INSTRUCTIONS TO FOLLOW: Please copy every line of the material exactly.

[RECORDED DATA]

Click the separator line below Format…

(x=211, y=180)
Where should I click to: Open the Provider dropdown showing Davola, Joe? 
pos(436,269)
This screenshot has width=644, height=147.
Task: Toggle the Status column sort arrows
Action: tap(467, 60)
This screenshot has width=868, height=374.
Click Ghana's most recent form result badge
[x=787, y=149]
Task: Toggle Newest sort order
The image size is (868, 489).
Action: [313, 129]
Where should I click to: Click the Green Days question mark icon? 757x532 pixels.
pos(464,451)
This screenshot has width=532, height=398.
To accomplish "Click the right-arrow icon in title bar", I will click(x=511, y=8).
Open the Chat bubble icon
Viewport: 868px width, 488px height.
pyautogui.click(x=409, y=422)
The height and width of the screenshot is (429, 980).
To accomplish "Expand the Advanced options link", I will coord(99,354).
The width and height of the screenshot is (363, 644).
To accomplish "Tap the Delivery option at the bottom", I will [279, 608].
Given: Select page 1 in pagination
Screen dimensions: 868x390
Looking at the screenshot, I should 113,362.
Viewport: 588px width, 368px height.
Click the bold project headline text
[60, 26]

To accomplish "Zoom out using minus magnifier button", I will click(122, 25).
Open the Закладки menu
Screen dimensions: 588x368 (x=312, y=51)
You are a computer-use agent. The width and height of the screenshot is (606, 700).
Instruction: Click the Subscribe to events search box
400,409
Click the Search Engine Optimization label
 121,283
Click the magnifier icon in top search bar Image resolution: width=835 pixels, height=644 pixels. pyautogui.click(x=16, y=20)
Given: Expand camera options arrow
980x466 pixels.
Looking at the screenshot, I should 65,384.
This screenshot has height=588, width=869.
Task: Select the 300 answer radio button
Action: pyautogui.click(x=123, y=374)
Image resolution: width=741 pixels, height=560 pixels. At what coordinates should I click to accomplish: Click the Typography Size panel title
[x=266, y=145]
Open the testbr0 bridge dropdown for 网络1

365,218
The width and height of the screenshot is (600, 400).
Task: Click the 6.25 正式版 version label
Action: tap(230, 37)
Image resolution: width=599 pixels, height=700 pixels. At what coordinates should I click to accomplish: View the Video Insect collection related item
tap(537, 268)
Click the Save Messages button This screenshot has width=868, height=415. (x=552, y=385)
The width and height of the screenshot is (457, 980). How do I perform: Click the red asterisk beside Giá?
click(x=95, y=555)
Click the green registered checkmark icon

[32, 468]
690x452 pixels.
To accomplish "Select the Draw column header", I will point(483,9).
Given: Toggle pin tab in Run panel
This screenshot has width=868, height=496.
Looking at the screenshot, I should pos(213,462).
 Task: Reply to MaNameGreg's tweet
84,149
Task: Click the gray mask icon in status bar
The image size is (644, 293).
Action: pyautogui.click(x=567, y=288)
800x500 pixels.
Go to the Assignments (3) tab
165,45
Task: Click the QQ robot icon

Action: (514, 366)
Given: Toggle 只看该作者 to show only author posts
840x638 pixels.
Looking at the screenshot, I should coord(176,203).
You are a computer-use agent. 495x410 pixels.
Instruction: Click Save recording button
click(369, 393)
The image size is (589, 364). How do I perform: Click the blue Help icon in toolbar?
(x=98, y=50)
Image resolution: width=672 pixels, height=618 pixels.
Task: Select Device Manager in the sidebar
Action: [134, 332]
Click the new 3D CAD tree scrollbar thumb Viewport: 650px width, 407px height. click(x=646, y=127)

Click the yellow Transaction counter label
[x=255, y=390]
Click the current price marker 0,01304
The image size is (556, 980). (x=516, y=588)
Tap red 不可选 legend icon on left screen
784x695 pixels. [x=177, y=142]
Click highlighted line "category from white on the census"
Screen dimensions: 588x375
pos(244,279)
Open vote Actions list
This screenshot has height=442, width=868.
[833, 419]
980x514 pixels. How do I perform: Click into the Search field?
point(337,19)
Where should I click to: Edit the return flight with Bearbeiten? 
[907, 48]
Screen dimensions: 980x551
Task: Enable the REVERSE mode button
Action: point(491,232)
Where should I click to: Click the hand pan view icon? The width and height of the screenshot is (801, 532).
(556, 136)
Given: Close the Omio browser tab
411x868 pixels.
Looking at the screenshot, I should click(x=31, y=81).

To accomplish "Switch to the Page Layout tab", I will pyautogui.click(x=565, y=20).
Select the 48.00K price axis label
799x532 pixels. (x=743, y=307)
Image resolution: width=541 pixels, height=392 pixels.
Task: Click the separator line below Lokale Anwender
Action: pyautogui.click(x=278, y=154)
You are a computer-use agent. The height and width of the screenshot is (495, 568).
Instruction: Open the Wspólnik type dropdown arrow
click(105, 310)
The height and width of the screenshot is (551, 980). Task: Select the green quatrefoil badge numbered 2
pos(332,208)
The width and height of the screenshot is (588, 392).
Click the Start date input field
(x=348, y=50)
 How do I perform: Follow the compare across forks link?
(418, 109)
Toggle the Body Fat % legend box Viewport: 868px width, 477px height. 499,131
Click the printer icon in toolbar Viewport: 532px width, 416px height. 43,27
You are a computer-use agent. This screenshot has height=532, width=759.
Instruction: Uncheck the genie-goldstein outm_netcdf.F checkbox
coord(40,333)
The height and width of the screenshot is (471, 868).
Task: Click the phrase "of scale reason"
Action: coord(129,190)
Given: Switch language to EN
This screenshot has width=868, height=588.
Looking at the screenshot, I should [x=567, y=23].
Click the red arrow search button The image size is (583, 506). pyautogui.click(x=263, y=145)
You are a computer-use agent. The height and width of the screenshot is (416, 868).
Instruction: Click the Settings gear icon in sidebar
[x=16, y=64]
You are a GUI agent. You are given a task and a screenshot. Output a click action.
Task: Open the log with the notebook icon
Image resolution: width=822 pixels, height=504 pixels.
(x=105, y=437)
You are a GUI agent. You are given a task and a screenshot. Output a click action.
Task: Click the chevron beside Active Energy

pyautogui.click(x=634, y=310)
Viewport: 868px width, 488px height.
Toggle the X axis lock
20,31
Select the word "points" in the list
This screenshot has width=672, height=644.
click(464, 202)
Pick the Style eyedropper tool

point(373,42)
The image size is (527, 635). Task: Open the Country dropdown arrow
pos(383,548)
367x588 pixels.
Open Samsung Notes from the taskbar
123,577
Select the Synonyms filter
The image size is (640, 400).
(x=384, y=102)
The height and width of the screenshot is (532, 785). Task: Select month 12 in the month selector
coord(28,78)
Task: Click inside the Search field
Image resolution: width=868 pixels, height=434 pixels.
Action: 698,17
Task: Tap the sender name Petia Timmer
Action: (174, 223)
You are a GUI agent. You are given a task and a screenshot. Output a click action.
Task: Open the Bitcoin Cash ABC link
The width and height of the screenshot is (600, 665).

[/RECORDED DATA]

REPLY TO THE TASK:
Click the separator line below Format…

(x=211, y=180)
Where should I click to: Open the Provider dropdown showing Davola, Joe? 
pos(436,269)
This screenshot has width=644, height=147.
Task: Toggle the Status column sort arrows
Action: tap(467, 60)
This screenshot has width=868, height=374.
Click Ghana's most recent form result badge
[x=787, y=149]
Task: Toggle Newest sort order
The image size is (868, 489).
Action: [313, 129]
Where should I click to: Click the Green Days question mark icon? 757x532 pixels.
pos(464,451)
This screenshot has width=532, height=398.
To accomplish "Click the right-arrow icon in title bar", I will click(x=511, y=8).
Open the Chat bubble icon
Viewport: 868px width, 488px height.
pyautogui.click(x=409, y=422)
The height and width of the screenshot is (429, 980).
To accomplish "Expand the Advanced options link", I will coord(99,354).
The width and height of the screenshot is (363, 644).
To accomplish "Tap the Delivery option at the bottom", I will [279, 608].
Given: Select page 1 in pagination
Screen dimensions: 868x390
Looking at the screenshot, I should 113,362.
Viewport: 588px width, 368px height.
Click the bold project headline text
[60, 26]

To accomplish "Zoom out using minus magnifier button", I will click(122, 25).
Open the Закладки menu
Screen dimensions: 588x368 (x=312, y=51)
You are a computer-use agent. The width and height of the screenshot is (606, 700).
Instruction: Click the Subscribe to events search box
400,409
Click the Search Engine Optimization label
 121,283
Click the magnifier icon in top search bar Image resolution: width=835 pixels, height=644 pixels. pyautogui.click(x=16, y=20)
Given: Expand camera options arrow
980x466 pixels.
Looking at the screenshot, I should 65,384.
This screenshot has height=588, width=869.
Task: Select the 300 answer radio button
Action: pyautogui.click(x=123, y=374)
Image resolution: width=741 pixels, height=560 pixels. At what coordinates should I click to accomplish: Click the Typography Size panel title
[x=266, y=145]
Open the testbr0 bridge dropdown for 网络1

365,218
The width and height of the screenshot is (600, 400).
Task: Click the 6.25 正式版 version label
Action: tap(230, 37)
Image resolution: width=599 pixels, height=700 pixels. At what coordinates should I click to accomplish: View the Video Insect collection related item
tap(537, 268)
Click the Save Messages button This screenshot has width=868, height=415. (x=552, y=385)
The width and height of the screenshot is (457, 980). How do I perform: Click the red asterisk beside Giá?
click(x=95, y=555)
Click the green registered checkmark icon

[32, 468]
690x452 pixels.
To accomplish "Select the Draw column header", I will point(483,9).
Given: Toggle pin tab in Run panel
This screenshot has width=868, height=496.
Looking at the screenshot, I should pos(213,462).
 Task: Reply to MaNameGreg's tweet
84,149
Task: Click the gray mask icon in status bar
The image size is (644, 293).
Action: pyautogui.click(x=567, y=288)
800x500 pixels.
Go to the Assignments (3) tab
165,45
Task: Click the QQ robot icon

Action: (514, 366)
Given: Toggle 只看该作者 to show only author posts
840x638 pixels.
Looking at the screenshot, I should coord(176,203).
You are a computer-use agent. 495x410 pixels.
Instruction: Click Save recording button
click(369, 393)
The image size is (589, 364). How do I perform: Click the blue Help icon in toolbar?
(x=98, y=50)
Image resolution: width=672 pixels, height=618 pixels.
Task: Select Device Manager in the sidebar
Action: [134, 332]
Click the new 3D CAD tree scrollbar thumb Viewport: 650px width, 407px height. click(x=646, y=127)

Click the yellow Transaction counter label
[x=255, y=390]
Click the current price marker 0,01304
The image size is (556, 980). (x=516, y=588)
Tap red 不可选 legend icon on left screen
784x695 pixels. [x=177, y=142]
Click highlighted line "category from white on the census"
Screen dimensions: 588x375
pos(244,279)
Open vote Actions list
This screenshot has height=442, width=868.
[833, 419]
980x514 pixels. How do I perform: Click into the Search field?
point(337,19)
Where should I click to: Edit the return flight with Bearbeiten? 
[907, 48]
Screen dimensions: 980x551
Task: Enable the REVERSE mode button
Action: point(491,232)
Where should I click to: Click the hand pan view icon? The width and height of the screenshot is (801, 532).
(556, 136)
Given: Close the Omio browser tab
411x868 pixels.
Looking at the screenshot, I should click(x=31, y=81).

To accomplish "Switch to the Page Layout tab", I will pyautogui.click(x=565, y=20).
Select the 48.00K price axis label
799x532 pixels. (x=743, y=307)
Image resolution: width=541 pixels, height=392 pixels.
Task: Click the separator line below Lokale Anwender
Action: pyautogui.click(x=278, y=154)
You are a computer-use agent. The height and width of the screenshot is (495, 568).
Instruction: Open the Wspólnik type dropdown arrow
click(105, 310)
The height and width of the screenshot is (551, 980). Task: Select the green quatrefoil badge numbered 2
pos(332,208)
The width and height of the screenshot is (588, 392).
Click the Start date input field
(x=348, y=50)
 How do I perform: Follow the compare across forks link?
(418, 109)
Toggle the Body Fat % legend box Viewport: 868px width, 477px height. 499,131
Click the printer icon in toolbar Viewport: 532px width, 416px height. 43,27
You are a computer-use agent. This screenshot has height=532, width=759.
Instruction: Uncheck the genie-goldstein outm_netcdf.F checkbox
coord(40,333)
The height and width of the screenshot is (471, 868).
Task: Click the phrase "of scale reason"
Action: coord(129,190)
Given: Switch language to EN
This screenshot has width=868, height=588.
Looking at the screenshot, I should [x=567, y=23].
Click the red arrow search button The image size is (583, 506). pyautogui.click(x=263, y=145)
You are a computer-use agent. The height and width of the screenshot is (416, 868).
Instruction: Click the Settings gear icon in sidebar
[x=16, y=64]
You are a GUI agent. You are given a task and a screenshot. Output a click action.
Task: Open the log with the notebook icon
Image resolution: width=822 pixels, height=504 pixels.
(x=105, y=437)
You are a GUI agent. You are given a task and a screenshot. Output a click action.
Task: Click the chevron beside Active Energy

pyautogui.click(x=634, y=310)
Viewport: 868px width, 488px height.
Toggle the X axis lock
20,31
Select the word "points" in the list
This screenshot has width=672, height=644.
click(464, 202)
Pick the Style eyedropper tool

point(373,42)
The image size is (527, 635). Task: Open the Country dropdown arrow
pos(383,548)
367x588 pixels.
Open Samsung Notes from the taskbar
123,577
Select the Synonyms filter
The image size is (640, 400).
(x=384, y=102)
The height and width of the screenshot is (532, 785). Task: Select month 12 in the month selector
coord(28,78)
Task: Click inside the Search field
Image resolution: width=868 pixels, height=434 pixels.
Action: 698,17
Task: Tap the sender name Petia Timmer
Action: (174, 223)
You are a GUI agent. You are given a task and a screenshot. Output a click action.
Task: Open the Bitcoin Cash ABC link
The width and height of the screenshot is (600, 665).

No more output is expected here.